[Saved data entries]
--------------------------------
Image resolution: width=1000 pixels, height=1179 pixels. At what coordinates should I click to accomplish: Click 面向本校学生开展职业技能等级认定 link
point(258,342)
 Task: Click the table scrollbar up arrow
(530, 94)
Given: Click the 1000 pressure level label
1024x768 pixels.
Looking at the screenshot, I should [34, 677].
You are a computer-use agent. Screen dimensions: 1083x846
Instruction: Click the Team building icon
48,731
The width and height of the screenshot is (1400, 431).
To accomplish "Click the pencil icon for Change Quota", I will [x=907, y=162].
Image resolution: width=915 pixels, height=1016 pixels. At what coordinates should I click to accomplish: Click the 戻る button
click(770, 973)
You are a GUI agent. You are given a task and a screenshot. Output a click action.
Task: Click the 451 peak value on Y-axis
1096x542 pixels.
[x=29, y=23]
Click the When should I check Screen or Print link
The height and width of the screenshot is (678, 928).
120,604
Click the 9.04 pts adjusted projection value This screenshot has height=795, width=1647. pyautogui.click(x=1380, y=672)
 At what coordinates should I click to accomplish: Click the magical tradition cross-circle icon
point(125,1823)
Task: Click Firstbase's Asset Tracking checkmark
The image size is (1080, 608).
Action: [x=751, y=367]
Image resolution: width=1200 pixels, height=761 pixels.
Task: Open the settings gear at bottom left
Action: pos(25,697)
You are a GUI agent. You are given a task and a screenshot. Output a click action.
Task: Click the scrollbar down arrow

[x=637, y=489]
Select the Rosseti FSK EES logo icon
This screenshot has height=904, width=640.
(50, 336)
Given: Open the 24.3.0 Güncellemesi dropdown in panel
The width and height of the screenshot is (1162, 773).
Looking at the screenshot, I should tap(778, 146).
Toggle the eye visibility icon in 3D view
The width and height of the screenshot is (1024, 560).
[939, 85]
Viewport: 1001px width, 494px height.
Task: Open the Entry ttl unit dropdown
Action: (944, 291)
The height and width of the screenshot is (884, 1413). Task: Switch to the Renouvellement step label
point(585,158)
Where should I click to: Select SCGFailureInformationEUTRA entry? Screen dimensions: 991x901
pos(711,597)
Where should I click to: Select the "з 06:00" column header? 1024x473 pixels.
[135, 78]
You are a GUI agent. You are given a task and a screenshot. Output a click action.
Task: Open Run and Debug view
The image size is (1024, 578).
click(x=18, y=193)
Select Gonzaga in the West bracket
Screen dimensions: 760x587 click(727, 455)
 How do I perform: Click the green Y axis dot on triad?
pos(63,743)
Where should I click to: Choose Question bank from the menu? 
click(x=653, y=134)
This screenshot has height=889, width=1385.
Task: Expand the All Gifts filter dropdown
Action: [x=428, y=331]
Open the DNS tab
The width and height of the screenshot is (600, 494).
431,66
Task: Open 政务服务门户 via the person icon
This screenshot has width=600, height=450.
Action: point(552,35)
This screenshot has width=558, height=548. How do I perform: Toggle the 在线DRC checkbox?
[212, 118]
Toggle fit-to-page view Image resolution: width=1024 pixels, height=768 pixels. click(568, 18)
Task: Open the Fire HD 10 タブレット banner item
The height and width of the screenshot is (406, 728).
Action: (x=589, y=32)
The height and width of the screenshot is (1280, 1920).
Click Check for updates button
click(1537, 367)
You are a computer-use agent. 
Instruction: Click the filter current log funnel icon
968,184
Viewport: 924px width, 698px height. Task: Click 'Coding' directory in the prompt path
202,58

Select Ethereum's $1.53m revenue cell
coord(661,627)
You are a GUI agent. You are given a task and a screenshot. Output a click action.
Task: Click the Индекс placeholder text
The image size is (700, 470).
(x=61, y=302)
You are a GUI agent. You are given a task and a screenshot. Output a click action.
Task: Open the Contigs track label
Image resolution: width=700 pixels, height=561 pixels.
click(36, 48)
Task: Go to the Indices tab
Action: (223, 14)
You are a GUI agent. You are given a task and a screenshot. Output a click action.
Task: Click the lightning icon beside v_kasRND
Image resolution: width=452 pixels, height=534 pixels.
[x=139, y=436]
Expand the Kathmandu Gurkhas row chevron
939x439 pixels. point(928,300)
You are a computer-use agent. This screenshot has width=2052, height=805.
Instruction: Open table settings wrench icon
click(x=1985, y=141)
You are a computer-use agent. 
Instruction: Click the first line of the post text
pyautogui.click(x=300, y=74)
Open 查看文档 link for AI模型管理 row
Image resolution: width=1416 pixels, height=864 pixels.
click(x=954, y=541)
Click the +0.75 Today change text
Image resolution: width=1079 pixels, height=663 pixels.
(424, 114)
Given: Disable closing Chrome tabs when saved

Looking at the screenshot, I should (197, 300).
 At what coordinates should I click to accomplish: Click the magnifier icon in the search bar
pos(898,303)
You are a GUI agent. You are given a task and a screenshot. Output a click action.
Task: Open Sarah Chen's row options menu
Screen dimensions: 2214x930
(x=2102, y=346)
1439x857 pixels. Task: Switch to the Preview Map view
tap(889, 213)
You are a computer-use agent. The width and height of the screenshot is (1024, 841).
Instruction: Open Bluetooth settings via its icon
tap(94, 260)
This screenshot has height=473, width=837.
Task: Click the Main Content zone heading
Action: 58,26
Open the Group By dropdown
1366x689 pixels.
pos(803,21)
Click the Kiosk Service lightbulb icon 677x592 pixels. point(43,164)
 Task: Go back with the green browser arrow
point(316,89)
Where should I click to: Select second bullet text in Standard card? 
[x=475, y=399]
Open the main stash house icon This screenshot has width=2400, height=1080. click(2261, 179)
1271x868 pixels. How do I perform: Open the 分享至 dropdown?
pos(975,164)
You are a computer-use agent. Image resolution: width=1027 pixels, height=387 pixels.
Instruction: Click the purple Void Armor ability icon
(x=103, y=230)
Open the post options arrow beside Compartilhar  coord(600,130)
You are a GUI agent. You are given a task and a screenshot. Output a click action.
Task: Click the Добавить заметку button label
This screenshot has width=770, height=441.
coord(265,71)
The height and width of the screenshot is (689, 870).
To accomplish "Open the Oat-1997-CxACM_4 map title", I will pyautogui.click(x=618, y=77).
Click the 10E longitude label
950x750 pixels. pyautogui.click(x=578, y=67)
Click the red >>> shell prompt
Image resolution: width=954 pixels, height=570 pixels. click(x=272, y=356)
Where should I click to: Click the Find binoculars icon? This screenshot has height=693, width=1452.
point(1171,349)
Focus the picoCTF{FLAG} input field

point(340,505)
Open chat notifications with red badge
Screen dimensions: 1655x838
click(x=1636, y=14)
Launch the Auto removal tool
--------------------------------
Activity
An exact copy of every record is required here.

Answer box
Image resolution: width=1000 pixels, height=1179 pixels. At what coordinates should I click to accomplish: Click 面向本校学生开展职业技能等级认定 link
point(258,342)
 Task: Click the table scrollbar up arrow
(530, 94)
Given: Click the 1000 pressure level label
1024x768 pixels.
Looking at the screenshot, I should [34, 677].
You are a computer-use agent. Screen dimensions: 1083x846
Instruction: Click the Team building icon
48,731
The width and height of the screenshot is (1400, 431).
To accomplish "Click the pencil icon for Change Quota", I will [x=907, y=162].
Image resolution: width=915 pixels, height=1016 pixels. At what coordinates should I click to accomplish: Click the 戻る button
click(770, 973)
You are a GUI agent. You are given a task and a screenshot. Output a click action.
Task: Click the 451 peak value on Y-axis
1096x542 pixels.
[x=29, y=23]
Click the When should I check Screen or Print link
The height and width of the screenshot is (678, 928).
120,604
Click the 9.04 pts adjusted projection value This screenshot has height=795, width=1647. pyautogui.click(x=1380, y=672)
 At what coordinates should I click to accomplish: Click the magical tradition cross-circle icon
point(125,1823)
Task: Click Firstbase's Asset Tracking checkmark
The image size is (1080, 608).
Action: [x=751, y=367]
Image resolution: width=1200 pixels, height=761 pixels.
Task: Open the settings gear at bottom left
Action: pos(25,697)
You are a GUI agent. You are given a task and a screenshot. Output a click action.
Task: Click the scrollbar down arrow

[x=637, y=489]
Select the Rosseti FSK EES logo icon
This screenshot has height=904, width=640.
(50, 336)
Given: Open the 24.3.0 Güncellemesi dropdown in panel
The width and height of the screenshot is (1162, 773).
Looking at the screenshot, I should tap(778, 146).
Toggle the eye visibility icon in 3D view
The width and height of the screenshot is (1024, 560).
[939, 85]
Viewport: 1001px width, 494px height.
Task: Open the Entry ttl unit dropdown
Action: (944, 291)
The height and width of the screenshot is (884, 1413). Task: Switch to the Renouvellement step label
point(585,158)
Where should I click to: Select SCGFailureInformationEUTRA entry? Screen dimensions: 991x901
pos(711,597)
Where should I click to: Select the "з 06:00" column header? 1024x473 pixels.
[135, 78]
You are a GUI agent. You are given a task and a screenshot. Output a click action.
Task: Open Run and Debug view
The image size is (1024, 578).
click(x=18, y=193)
Select Gonzaga in the West bracket
Screen dimensions: 760x587 click(727, 455)
 How do I perform: Click the green Y axis dot on triad?
pos(63,743)
Where should I click to: Choose Question bank from the menu? 
click(x=653, y=134)
This screenshot has height=889, width=1385.
Task: Expand the All Gifts filter dropdown
Action: [x=428, y=331]
Open the DNS tab
The width and height of the screenshot is (600, 494).
431,66
Task: Open 政务服务门户 via the person icon
This screenshot has width=600, height=450.
Action: point(552,35)
This screenshot has width=558, height=548. How do I perform: Toggle the 在线DRC checkbox?
[212, 118]
Toggle fit-to-page view Image resolution: width=1024 pixels, height=768 pixels. click(568, 18)
Task: Open the Fire HD 10 タブレット banner item
The height and width of the screenshot is (406, 728).
Action: (x=589, y=32)
The height and width of the screenshot is (1280, 1920).
Click Check for updates button
click(1537, 367)
You are a computer-use agent. 
Instruction: Click the filter current log funnel icon
968,184
Viewport: 924px width, 698px height. Task: Click 'Coding' directory in the prompt path
202,58

Select Ethereum's $1.53m revenue cell
coord(661,627)
You are a GUI agent. You are given a task and a screenshot. Output a click action.
Task: Click the Индекс placeholder text
The image size is (700, 470).
(x=61, y=302)
You are a GUI agent. You are given a task and a screenshot. Output a click action.
Task: Open the Contigs track label
Image resolution: width=700 pixels, height=561 pixels.
click(36, 48)
Task: Go to the Indices tab
Action: (223, 14)
You are a GUI agent. You are given a task and a screenshot. Output a click action.
Task: Click the lightning icon beside v_kasRND
Image resolution: width=452 pixels, height=534 pixels.
[x=139, y=436]
Expand the Kathmandu Gurkhas row chevron
939x439 pixels. point(928,300)
You are a computer-use agent. This screenshot has width=2052, height=805.
Instruction: Open table settings wrench icon
click(x=1985, y=141)
You are a computer-use agent. 
Instruction: Click the first line of the post text
pyautogui.click(x=300, y=74)
Open 查看文档 link for AI模型管理 row
Image resolution: width=1416 pixels, height=864 pixels.
click(x=954, y=541)
Click the +0.75 Today change text
Image resolution: width=1079 pixels, height=663 pixels.
(424, 114)
Given: Disable closing Chrome tabs when saved

Looking at the screenshot, I should (197, 300).
 At what coordinates should I click to accomplish: Click the magnifier icon in the search bar
pos(898,303)
You are a GUI agent. You are given a task and a screenshot. Output a click action.
Task: Open Sarah Chen's row options menu
Screen dimensions: 2214x930
(x=2102, y=346)
1439x857 pixels. Task: Switch to the Preview Map view
tap(889, 213)
You are a computer-use agent. The width and height of the screenshot is (1024, 841).
Instruction: Open Bluetooth settings via its icon
tap(94, 260)
This screenshot has height=473, width=837.
Task: Click the Main Content zone heading
Action: 58,26
Open the Group By dropdown
1366x689 pixels.
pos(803,21)
Click the Kiosk Service lightbulb icon 677x592 pixels. point(43,164)
 Task: Go back with the green browser arrow
point(316,89)
Where should I click to: Select second bullet text in Standard card? 
[x=475, y=399]
Open the main stash house icon This screenshot has width=2400, height=1080. click(2261, 179)
1271x868 pixels. How do I perform: Open the 分享至 dropdown?
pos(975,164)
You are a computer-use agent. Image resolution: width=1027 pixels, height=387 pixels.
Instruction: Click the purple Void Armor ability icon
(x=103, y=230)
Open the post options arrow beside Compartilhar  coord(600,130)
You are a GUI agent. You are given a task and a screenshot. Output a click action.
Task: Click the Добавить заметку button label
This screenshot has width=770, height=441.
coord(265,71)
The height and width of the screenshot is (689, 870).
To accomplish "Open the Oat-1997-CxACM_4 map title", I will pyautogui.click(x=618, y=77).
Click the 10E longitude label
950x750 pixels. pyautogui.click(x=578, y=67)
Click the red >>> shell prompt
Image resolution: width=954 pixels, height=570 pixels. click(x=272, y=356)
Where should I click to: Click the Find binoculars icon? This screenshot has height=693, width=1452.
point(1171,349)
Focus the picoCTF{FLAG} input field

point(340,505)
Open chat notifications with red badge
Screen dimensions: 1655x838
click(x=1636, y=14)
Launch the Auto removal tool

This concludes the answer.